My objective is to take the node <p> and insert it into a TEI file in eXist-db. If I just insert the fragment as-is, no errors are thrown.

However I need to transform any instances of string &lt;br/&gt; into element <lb/> before adding it to the TEI document. I try that with fn:parse-xml.

Applying the following, however, throws an error on &amp...which surprises me:

let $xml := <request id="foo">
                 <p>The is a description with a line break&lt;br/&gt;and 
                    another linebreak&lt;br/&gt;and here is an ampersand&amp;.</p>
           <request>
let $newxml := <p>{replace($xml//p/text(),"&lt;br/&gt;","&lt;lb/&gt;")}</p>
return <p>{fn:parse-xml($newxml)}</p>

error:

Description: err:FODC0006 String passed to fn:parse-xml is not a well-formed XML document.: Document is not valid.
Fatal : The entity name must immediately follow the '&' in the entity reference.

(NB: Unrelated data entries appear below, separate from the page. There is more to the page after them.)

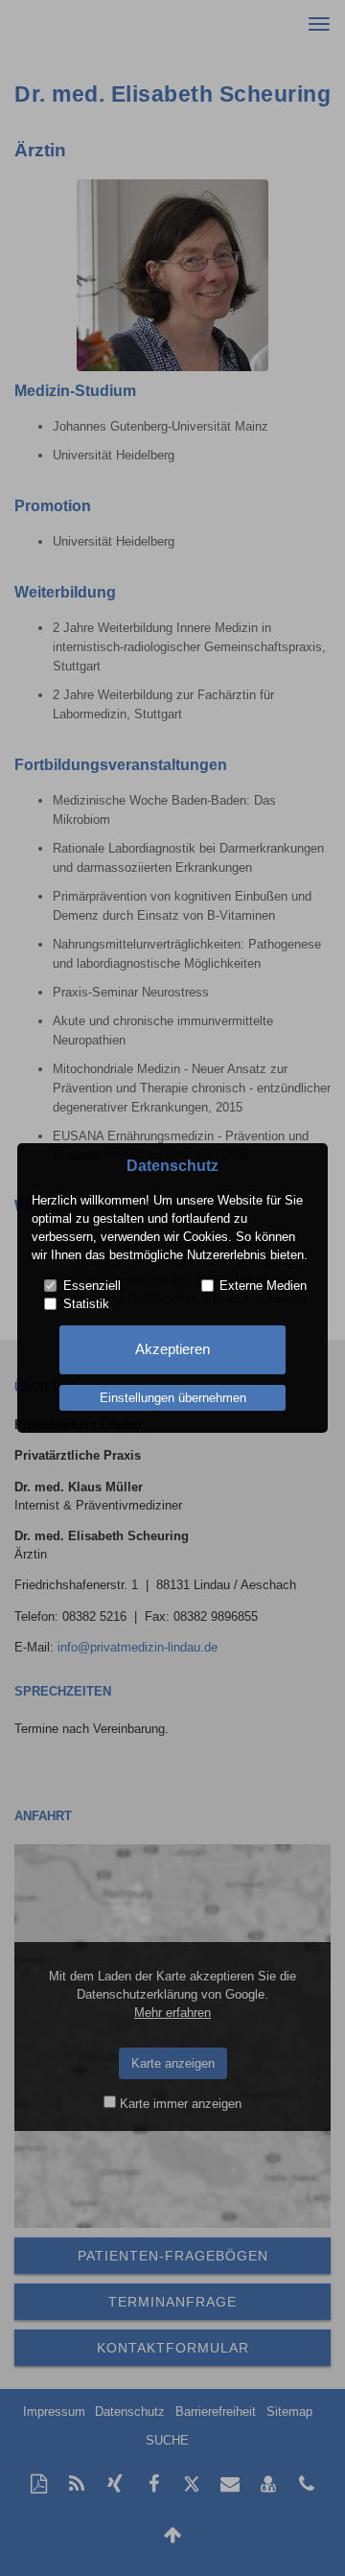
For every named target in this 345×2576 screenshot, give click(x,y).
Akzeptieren (172, 1349)
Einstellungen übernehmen (173, 1398)
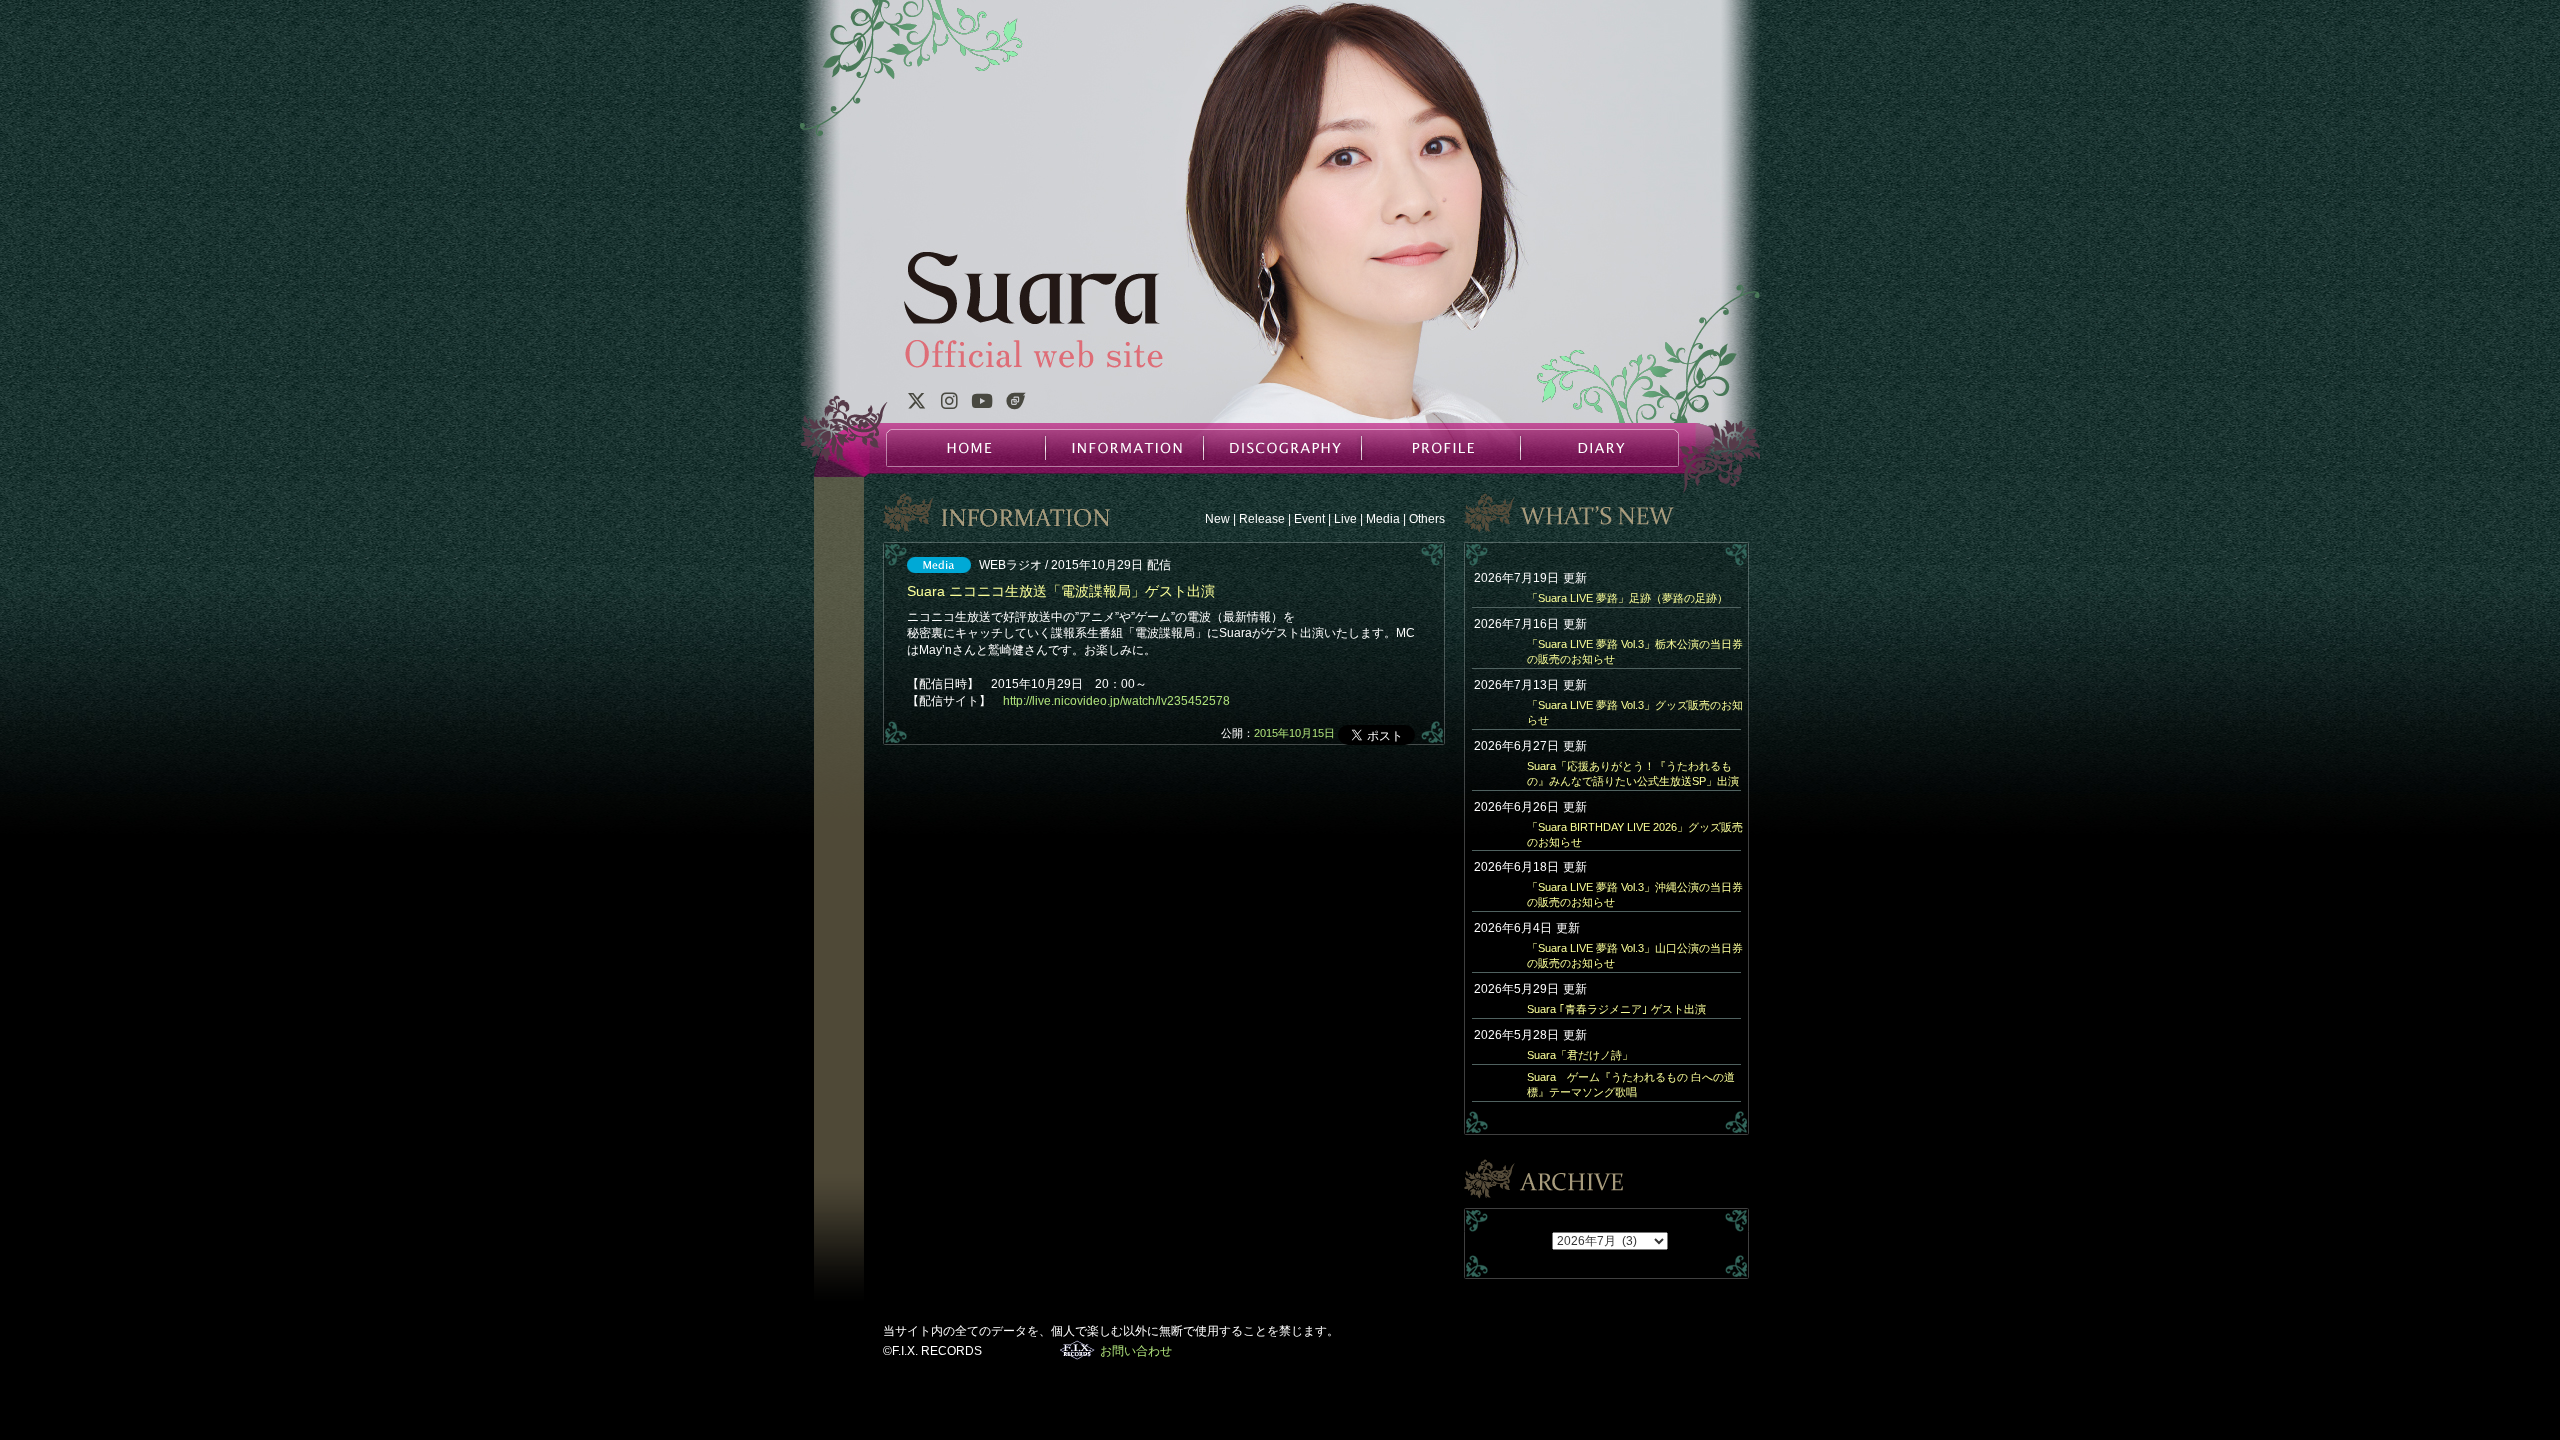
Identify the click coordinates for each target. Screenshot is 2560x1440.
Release (1262, 519)
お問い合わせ (1136, 1351)
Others (1427, 519)
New (1217, 519)
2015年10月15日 (1294, 733)
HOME (966, 448)
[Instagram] (949, 404)
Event (1309, 519)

If I remove &amp; the fragment parses just fine. Why is this producing an error if it is legal XML? How can I achieve the needed result?

Many thanks in advance.

ps. I am open to both Xquery and XSLT solutions.

jbrehr
  • 775
  • 6
  • 19

1 Answers1

2

It seems that the issue is the HTML entities. It would work with numeric entities (i.e. &#60; instead of &lt; and &#62; instead of &gt;), but the XML parser doesn't know about HTML character entities.

Useutil:parse-html() instead of fn:parse-xml().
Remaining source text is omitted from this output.